Bayesian optimization (BO) selects evaluation points for expensive black-box objectives using Gaussian process (GP) predictive distributions. Kernel choice and hyperparameter selection can lead to miscalibrated predictive distributions and an inappropriate exploration-exploitation trade-off. For minimization, sampling criteria such as expected improvement (EI) depend on the predictive distribution below the current best value, so lower-tail miscalibration directly affects the sampling decision. This article studies goal-oriented calibration of GP predictive distributions below a low threshold $t$ in the noiseless setting, for standard GP models with hyperparameters selected by maximum likelihood. A framework for predictive reliability below $t$ is introduced, based on two notions of spatial calibration: occurrence calibration over the design space and thresholded $\mu$-calibration on sublevel sets of the form $\{x\in\mathbb{X}, f(x)\le t\}$. Building on this framework, we propose tcGP, a post-hoc method that calibrates GP predictive distributions below~$t$, and we show that the resulting EI-based global optimization algorithm remains dense in the design space. Experiments on standard benchmarks show improved lower-tail calibration and BO performance relative to standard GP models and globally calibrated GP models.

Editorial analysis

A structured set of objections, weighed in public.

Desk editor's note, referee report, simulated authors' rebuttal, and a circularity audit. Tearing a paper down is the easy half of reading it; the pith above is the substance, this is the friction.

Desk Editor's Note private letter to a colleague

This paper offers a goal-oriented lower-tail calibration for GPs in Bayesian optimization along with a density result for the EI optimizer, though the sequential update of the threshold t raises questions about the proof's applicability.

read the letter

Hi colleague, The punchline is that they have developed tcGP, a post-hoc calibration method for the lower tail of GP predictions below a threshold t, tailored for improving expected improvement in BO. They also show that the resulting optimization procedure remains dense in the design space. What the paper does well is define a spatial calibration framework with occurrence calibration and thresholded mu-calibration on sublevel sets. This is a specific extension for the BO context rather than a generic fix. The experiments demonstrate gains in lower-tail accuracy and overall optimization performance over standard and globally calibrated GPs on benchmarks. Credit to them for focusing on the part of the predictive distribution that actually drives the sampling decisions in minimization. The soft spots are around the theoretical side and the post-hoc nature. The density claim is interesting, but the stress-test concern holds some weight: since t updates to the new incumbent after each evaluation, the calibrated region changes. The abstract says they show the EI-based algorithm remains dense, but without seeing if the argument explicitly handles these data-dependent shifts or just assumes fixed t, it's hard to be fully convinced. Also, applying calibration after MLE on the same data might create some dependence, even if mild. This is for people in the GP and BO community who want to tweak predictive reliability for better exploration. A reader looking for practical improvements with some theory would get value. It deserves a serious referee because the idea is targeted and the experiments back it up, even if more work is needed on the dynamic aspects. I recommend putting it through peer review.

Referee Report

2 major / 2 minor

Summary. The paper proposes tcGP, a post-hoc goal-oriented calibration method for the lower tail of Gaussian process predictive distributions below a threshold t in the noiseless setting. It introduces a spatial calibration framework with occurrence calibration and thresholded μ-calibration on sublevel sets, shows that the resulting EI-based global optimization algorithm remains dense in the design space, and reports experimental improvements in lower-tail calibration and BO performance over standard GPs and globally calibrated models.
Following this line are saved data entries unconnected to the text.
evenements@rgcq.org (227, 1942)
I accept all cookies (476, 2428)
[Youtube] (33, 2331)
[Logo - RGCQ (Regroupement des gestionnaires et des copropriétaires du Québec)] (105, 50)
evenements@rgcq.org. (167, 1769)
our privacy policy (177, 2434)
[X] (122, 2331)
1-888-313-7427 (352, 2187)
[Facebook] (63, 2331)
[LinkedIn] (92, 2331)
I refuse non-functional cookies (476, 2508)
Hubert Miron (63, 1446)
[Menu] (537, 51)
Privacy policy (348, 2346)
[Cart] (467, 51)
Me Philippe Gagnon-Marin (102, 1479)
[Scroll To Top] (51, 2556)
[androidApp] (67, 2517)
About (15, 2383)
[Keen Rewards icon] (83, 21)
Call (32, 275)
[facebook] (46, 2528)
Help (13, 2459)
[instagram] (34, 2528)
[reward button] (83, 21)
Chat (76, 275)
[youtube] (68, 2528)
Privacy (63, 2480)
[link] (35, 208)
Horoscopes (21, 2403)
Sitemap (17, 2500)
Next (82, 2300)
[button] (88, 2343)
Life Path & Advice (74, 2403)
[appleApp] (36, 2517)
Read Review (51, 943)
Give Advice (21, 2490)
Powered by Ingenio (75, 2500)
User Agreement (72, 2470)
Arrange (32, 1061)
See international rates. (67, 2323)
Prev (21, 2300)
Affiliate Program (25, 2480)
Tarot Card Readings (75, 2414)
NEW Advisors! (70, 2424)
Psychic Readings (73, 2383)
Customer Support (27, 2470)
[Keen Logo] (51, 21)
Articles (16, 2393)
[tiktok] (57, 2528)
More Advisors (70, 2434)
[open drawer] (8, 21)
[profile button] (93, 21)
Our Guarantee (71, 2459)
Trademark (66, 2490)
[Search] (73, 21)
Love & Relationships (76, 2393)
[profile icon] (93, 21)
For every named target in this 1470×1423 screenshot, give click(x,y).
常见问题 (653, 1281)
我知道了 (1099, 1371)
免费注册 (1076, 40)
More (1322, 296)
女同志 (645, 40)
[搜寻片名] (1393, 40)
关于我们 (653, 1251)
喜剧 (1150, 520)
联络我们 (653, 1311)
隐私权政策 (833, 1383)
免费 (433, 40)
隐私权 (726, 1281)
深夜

Significance. If the density result holds under sequential updates, the work provides a theoretically supported way to address lower-tail miscalibration in GP-based BO without altering the core model or MLE fitting. The experimental gains on benchmarks suggest practical value for improving exploration-exploitation balance in minimization tasks. The contribution is strengthened by the explicit density claim but tempered by reliance on post-hoc adjustment preserving key properties.

major comments (2)

[Theoretical results on density (likely §4 or §5)] The central density claim for the EI-based optimizer under tcGP (stated in the abstract and presumably proved in the theoretical section) relies on properties of the calibrated predictive distribution. However, the skeptic note indicates that the argument may assume fixed t, while sequential BO updates t to the current incumbent after each observation, dynamically redefining the calibrated sublevel sets. Please specify the section containing the density proof and clarify whether the continuity, strict positivity away from observed points, and uniform continuity arguments are re-verified after each such data-dependent update, or if an extension is provided.
[Framework and tcGP definition (likely §3)] Abstract and introduction claim that tcGP is applied to standard GP models with MLE hyperparameters without introducing inconsistencies that invalidate the density property. However, since calibration parameters are fit post-hoc (potentially to the same data), it is unclear how this preserves the required predictive properties for the density argument. Cite the specific result or lemma that shows the calibrated mean/variance functions remain sufficiently regular for the EI acquisition to satisfy the conditions for density in the design space.

minor comments (2)

[Abstract and §1] The abstract mentions 'noiseless setting' but does not clarify if the framework or experiments extend to noisy observations; if the paper restricts to noiseless, this should be stated more prominently in the introduction.
[Notation section] Notation for the threshold t and sublevel sets {x : f(x) ≤ t} is introduced but could be made more consistent when t is updated to the incumbent value; consider adding a remark on the time-dependence.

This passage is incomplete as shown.